- What is required -
From the records below, please repeat exactly the line that has "Task: Open FDIC LinkedIn page icon", the line that has "This screenshot has width=788, height=600.", and every line between them, and nothing else.
** Opening Information block **
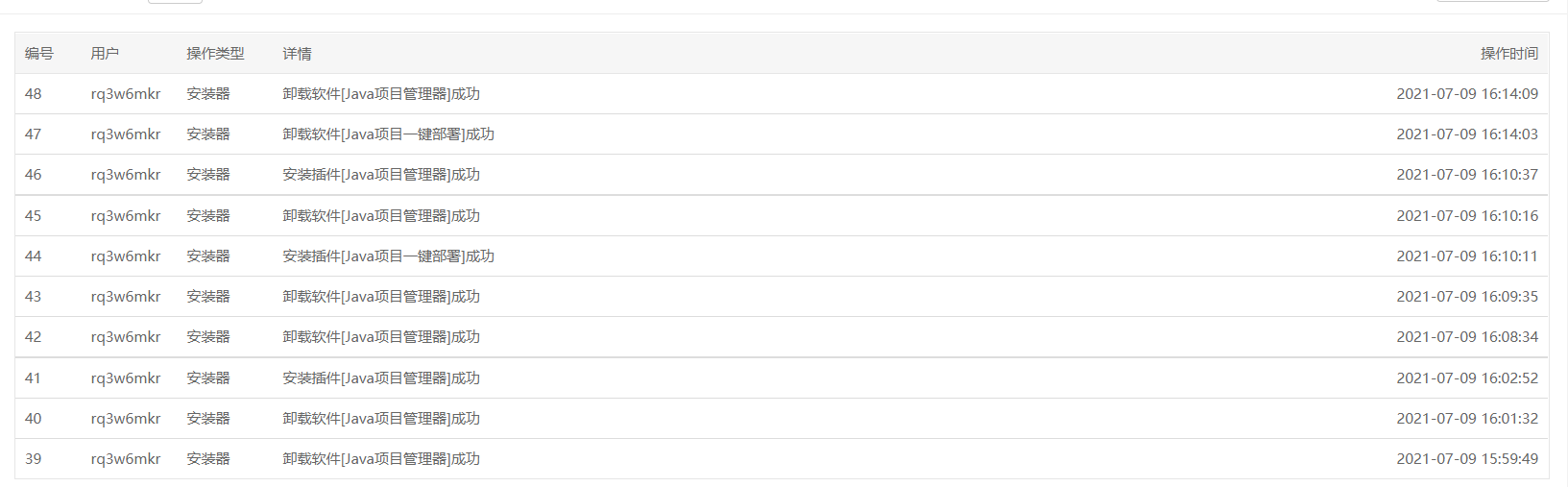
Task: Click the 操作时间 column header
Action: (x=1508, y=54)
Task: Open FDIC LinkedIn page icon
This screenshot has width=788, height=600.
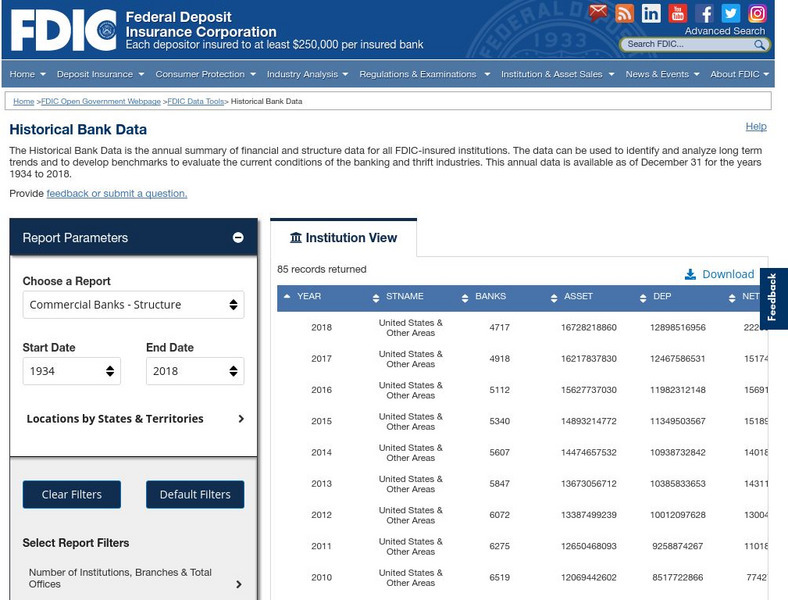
** Closing Information block **
** Opening Information block **
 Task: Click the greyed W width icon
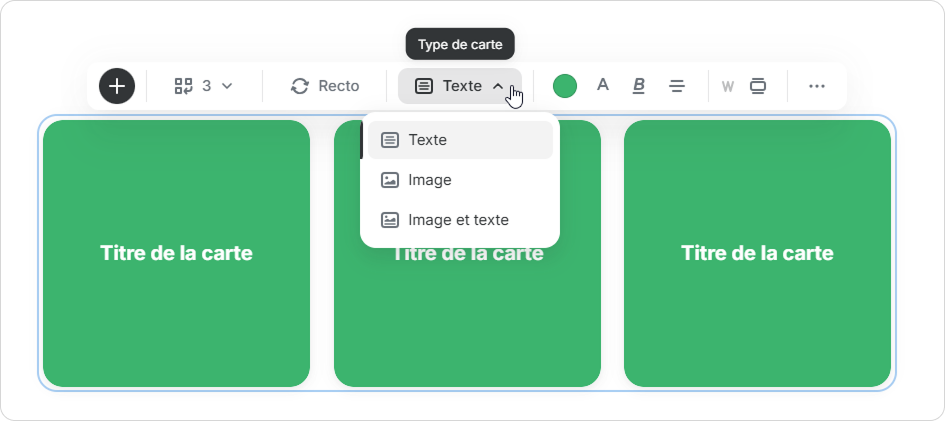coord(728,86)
** Closing Information block **
- Completed task -
Task: Open FDIC LinkedIn page icon
This screenshot has width=788, height=600.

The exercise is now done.